Realmente varía mucho la impedancia de una válvula en función de cómo se opere, a mí me resulta anecdótico, porque según marca y origen tienen variaciones, entonces lo que hago, es medir con que impedancia entrega la máxima potencia.


----------



## hazard_1998 (Abr 16, 2009)

precisamente ariel, con bias fijo a -37V, tension de reja1 a reja1 de 70Vpp y catodo a masa.  si bajas la impedancia de carga de placa obviamente aumenta la potencia, pero ojo, porque si te pasas por demas vas a pasarte de la maxima disipacion anodica que puede soportar la valvula (30W). produciendo en el peor de los casos gaseo en la valvula ( se entiende por gaseo al punto en el cual por aumento drastico de la temperatura de catodo, éste desprenda particulas de torio en sus cercanias y este se ionice, produciendo gas en las cercanias del catodo) en pocas palabras, respetando al fabricante las valvulas te lo agradeceran....

Datos de objetivos de clic
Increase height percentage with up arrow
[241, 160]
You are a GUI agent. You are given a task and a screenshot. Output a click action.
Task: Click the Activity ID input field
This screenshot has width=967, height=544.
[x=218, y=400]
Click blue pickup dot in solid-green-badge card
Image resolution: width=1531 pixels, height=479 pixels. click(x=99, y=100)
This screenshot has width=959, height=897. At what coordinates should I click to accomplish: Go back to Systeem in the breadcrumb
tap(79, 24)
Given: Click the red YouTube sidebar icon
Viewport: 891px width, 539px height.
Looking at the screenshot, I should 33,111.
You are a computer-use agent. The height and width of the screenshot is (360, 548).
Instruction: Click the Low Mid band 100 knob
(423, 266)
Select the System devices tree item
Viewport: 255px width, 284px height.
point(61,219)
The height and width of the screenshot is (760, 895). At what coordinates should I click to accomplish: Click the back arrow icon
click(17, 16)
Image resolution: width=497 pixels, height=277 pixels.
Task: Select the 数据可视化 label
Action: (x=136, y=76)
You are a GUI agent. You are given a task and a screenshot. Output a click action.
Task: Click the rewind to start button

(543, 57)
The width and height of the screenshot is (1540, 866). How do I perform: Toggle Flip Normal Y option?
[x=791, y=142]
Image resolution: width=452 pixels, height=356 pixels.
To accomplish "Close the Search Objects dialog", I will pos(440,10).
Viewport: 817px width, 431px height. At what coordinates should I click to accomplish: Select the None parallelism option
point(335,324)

-- Ejercicio 1 --
Devuelve tal cual las líneas del listado, comenzando en la línea que contiene "The width and" y terminando al final del listado, ambos extremos incluidos.
-- Ejercicio 2 --
Continúa el texto sobre la impedancia de carga y la disipación de las válvulas a partir del punto en que se detiene.

-- Respuesta 1 --
The width and height of the screenshot is (1540, 866). How do I perform: Toggle Flip Normal Y option?
[x=791, y=142]
Image resolution: width=452 pixels, height=356 pixels.
To accomplish "Close the Search Objects dialog", I will pos(440,10).
Viewport: 817px width, 431px height. At what coordinates should I click to accomplish: Select the None parallelism option
point(335,324)

-- Respuesta 2 --
pd: para 2 valvulas 6L6GC pero con 360V de tension de placa y 270 de tension de reja2 pero en clase AB2 si la impedancia recomendada es 3800 ohm, pero definitivamente no le sirve ese driver, ya que debe suministrarle corriente a grilla1 (tension de bias -22.5V, tension de audio reja1 a reja1 de cresta 72V)


----------



## arields1 (Abr 16, 2009)

Está bien lo que decís, pero cuando te pasás de lo que puede disipar la válvula te das cuenta porque se sonnrojean las placas y la válvula no te dura nada, y justamente uno de los puntos principales para que "suene" la impedancia debe ser la justa, en el punto de máxima transferencia, y te recuerdo que e los amplificador de instrumentos musicales usan la misma tensión en placa que en reja 2, salvo los que usan la mitad para la reja 2 pero allí es otra la impedancia de carga.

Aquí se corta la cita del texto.